I'm studying ODE.
Over my math education career, I've occasionally encountered reference to homogeneous equations. Now, in ODE, I'm learning how to solve differential equations that are homogeneous. I've learned how to do this technique and how to recognize a homogeneous equation (and its order).
What I'm not so sure about is the significance of a homogeneous equation. Is it just a type of equation that lends itself to particular solutions? Does the fact that it represents an equation dependent on some ratio between x and y matter? Is there some physical significance to homogeneous equations?
Definition of Homogeneous ODE,
copy from https://mathworld.wolfram.com/HomogeneousOrdinaryDifferentialEquation.html :
A linear ordinary differential equation of order $n$ is said to be homogeneous if it is of the form $$a_n(x)y^ {(n)}+a_{n-1}(x)y^{(n-1)}+...+a_1(x)y'+a_0(x)y=0$$
where $y'=\frac{dy}{dx}$, i.e., if all the terms are proportional to a derivative of $y$ (or $y$ itself) and there is no term that contains a function of $x$ alone.
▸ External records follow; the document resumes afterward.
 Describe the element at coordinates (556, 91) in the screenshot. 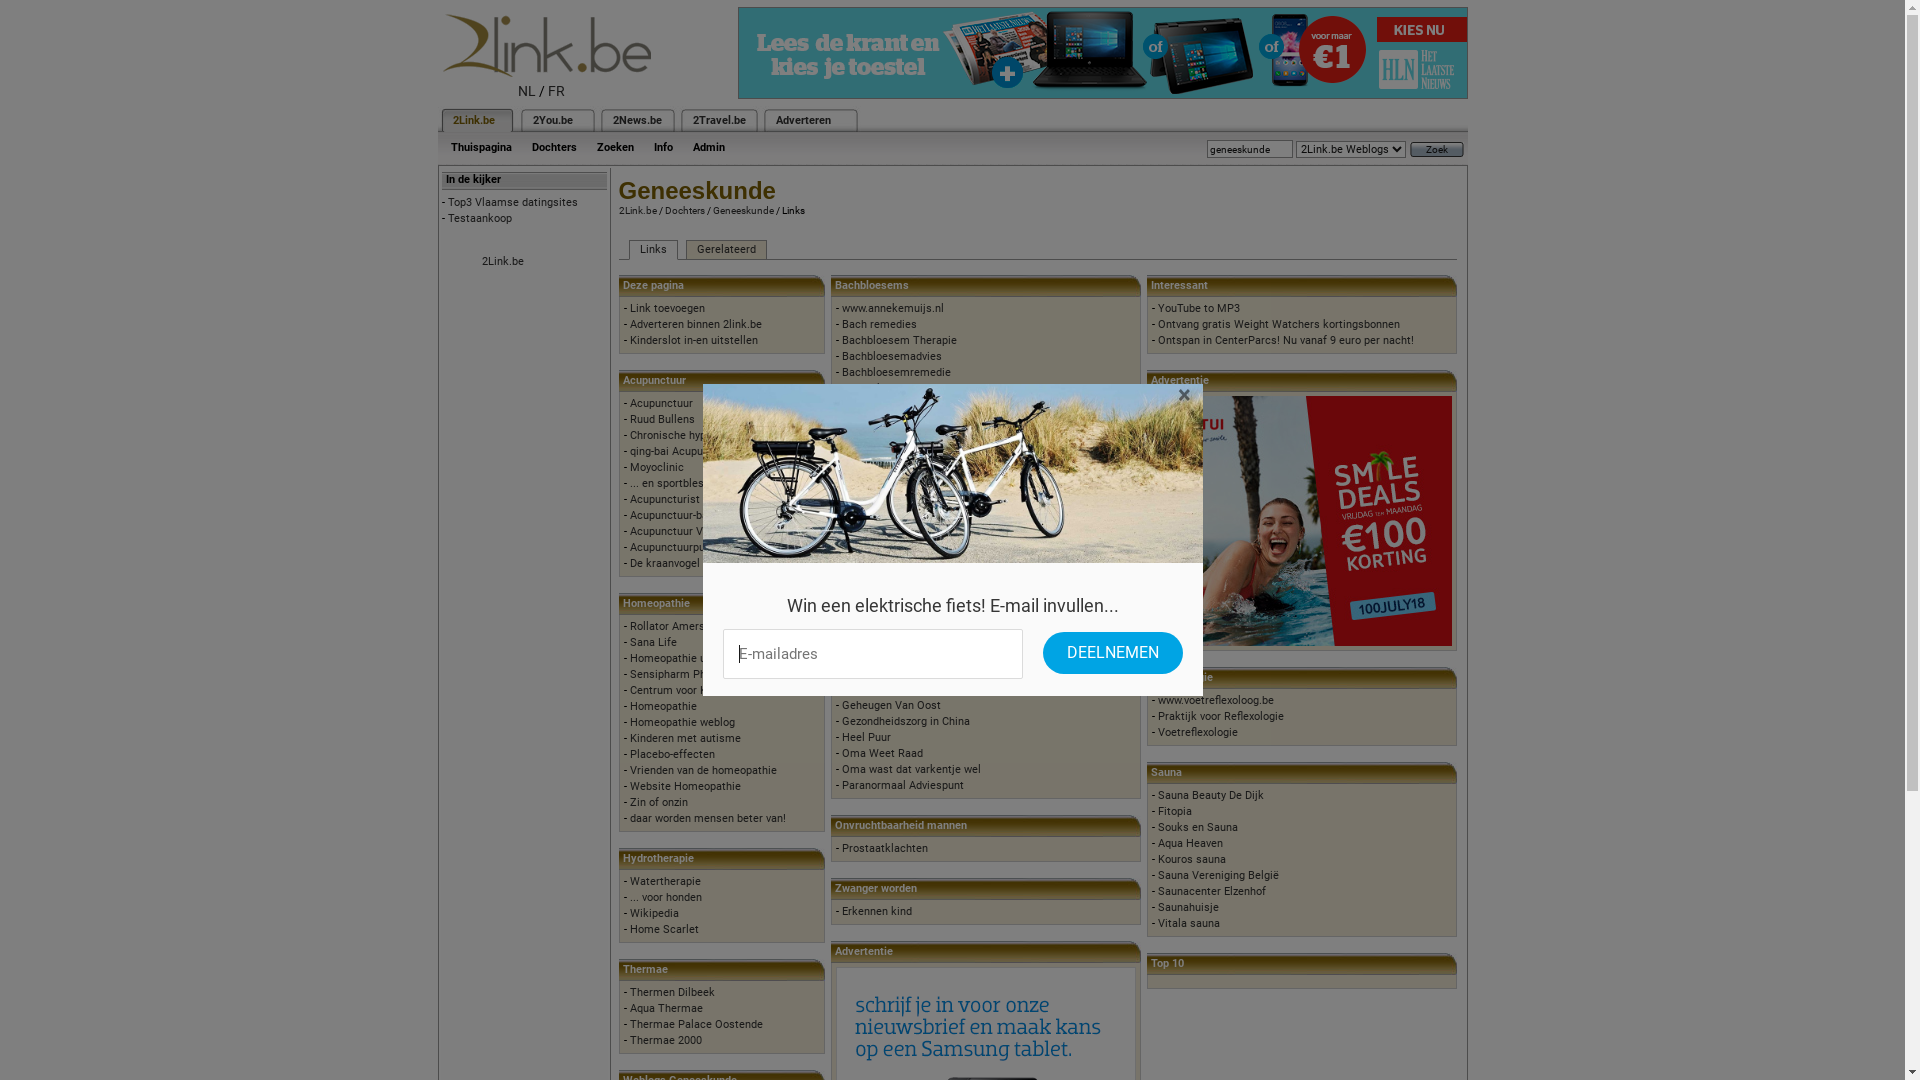

I see `FR` at that location.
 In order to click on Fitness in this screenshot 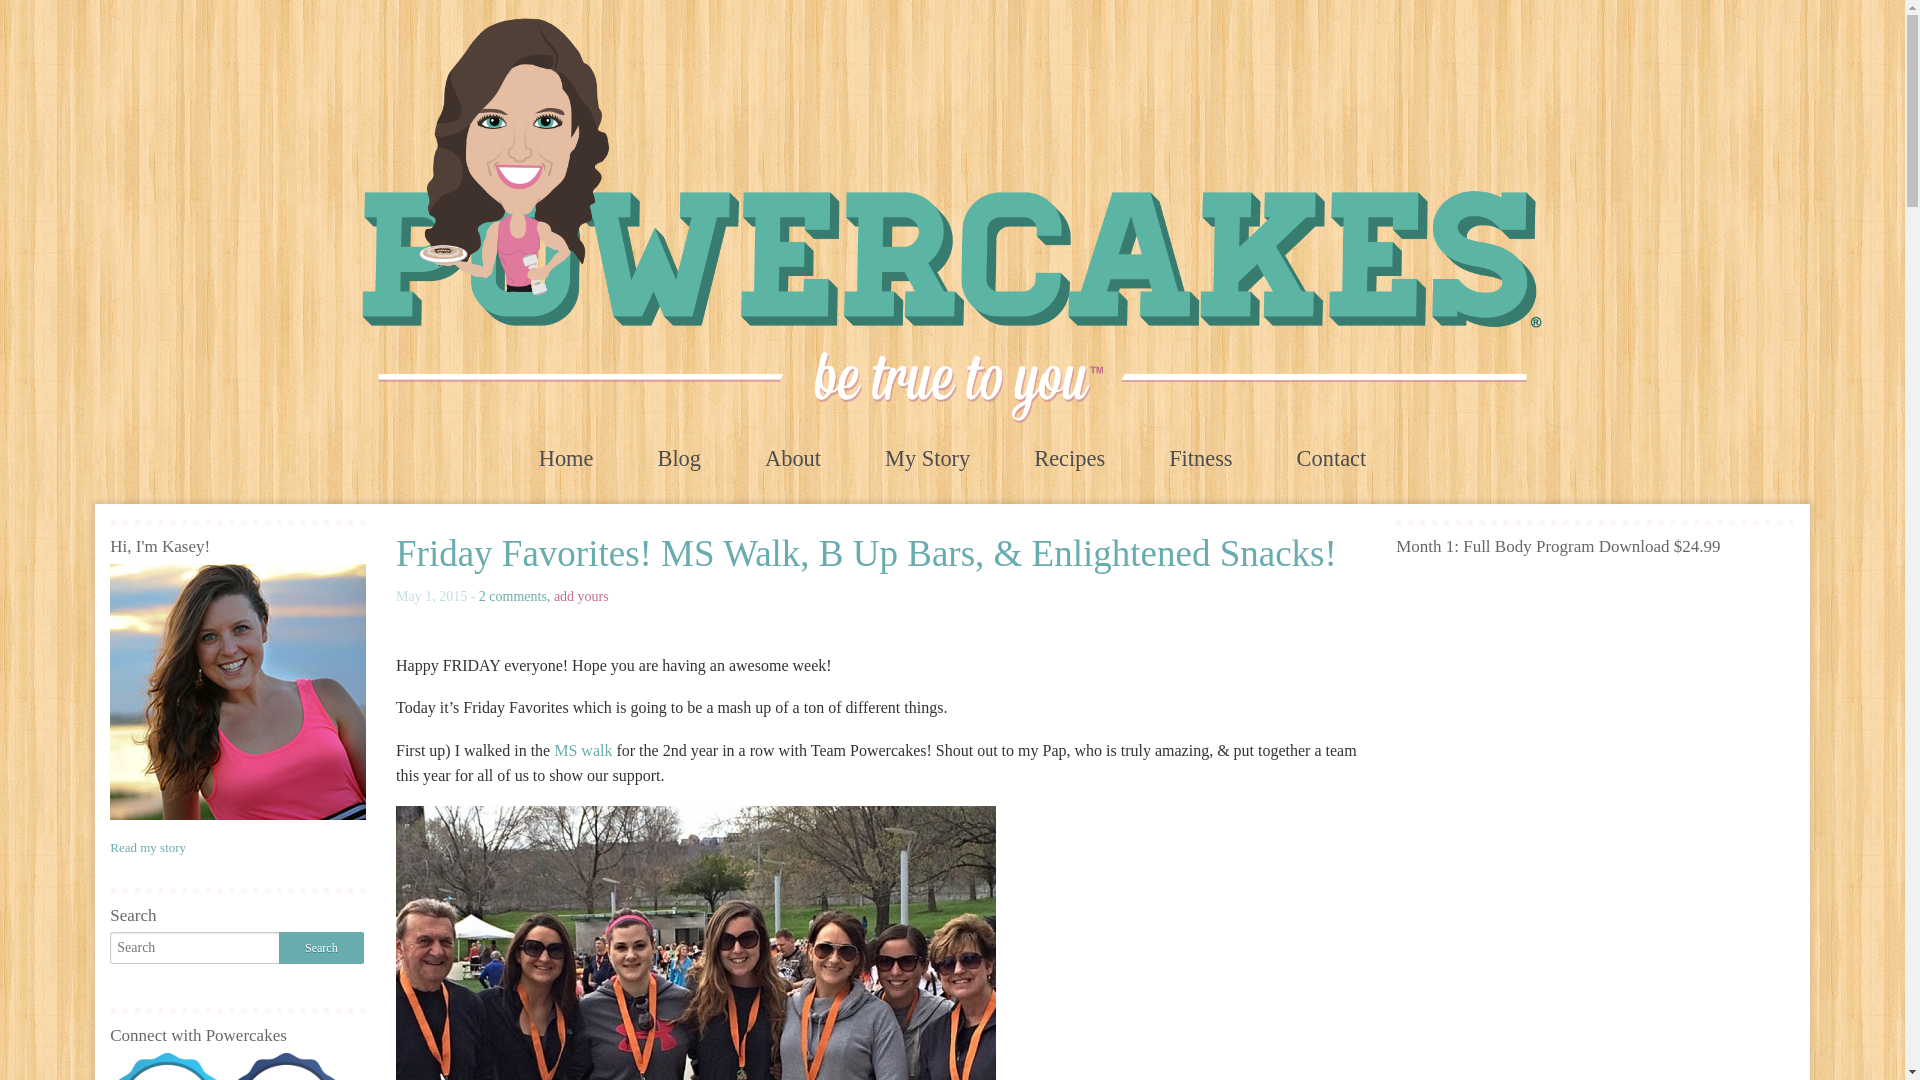, I will do `click(1200, 458)`.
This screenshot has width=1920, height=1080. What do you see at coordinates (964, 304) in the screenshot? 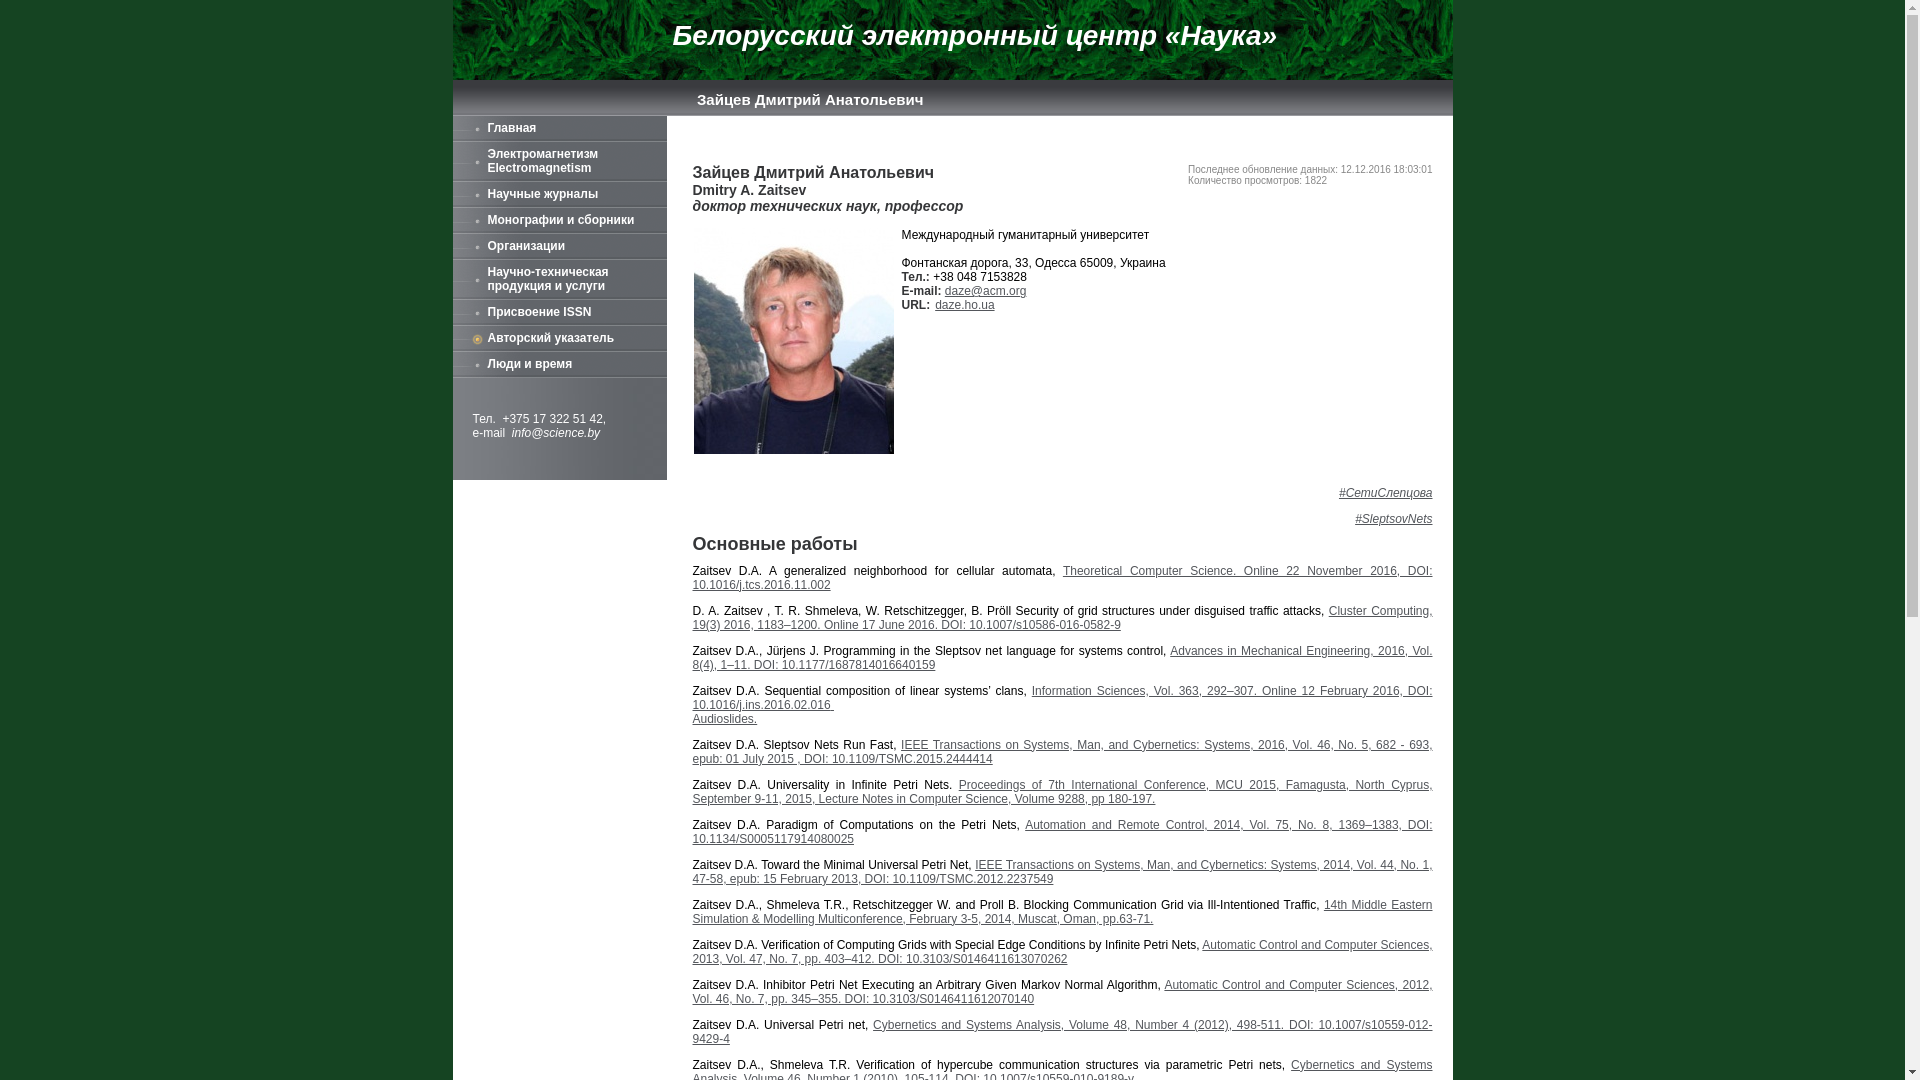
I see `daze.ho.ua` at bounding box center [964, 304].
However, there is also another entirely different meaning for a first-order ordinary differential equation. Such an equation is said to be homogeneous if it can be written in the form
$$\frac{dy}{dx}=F\left(\frac{y}{x} \right).$$
Such equations can be solved in closed form by the change of variables $u=\frac{y}{x}$ which transforms the equation into the separable equation $$\frac{dx}{x}=\frac{du}{F(u)-u}.$$
NOTE : The bounty is not for me. It should be given to the author of the above citation.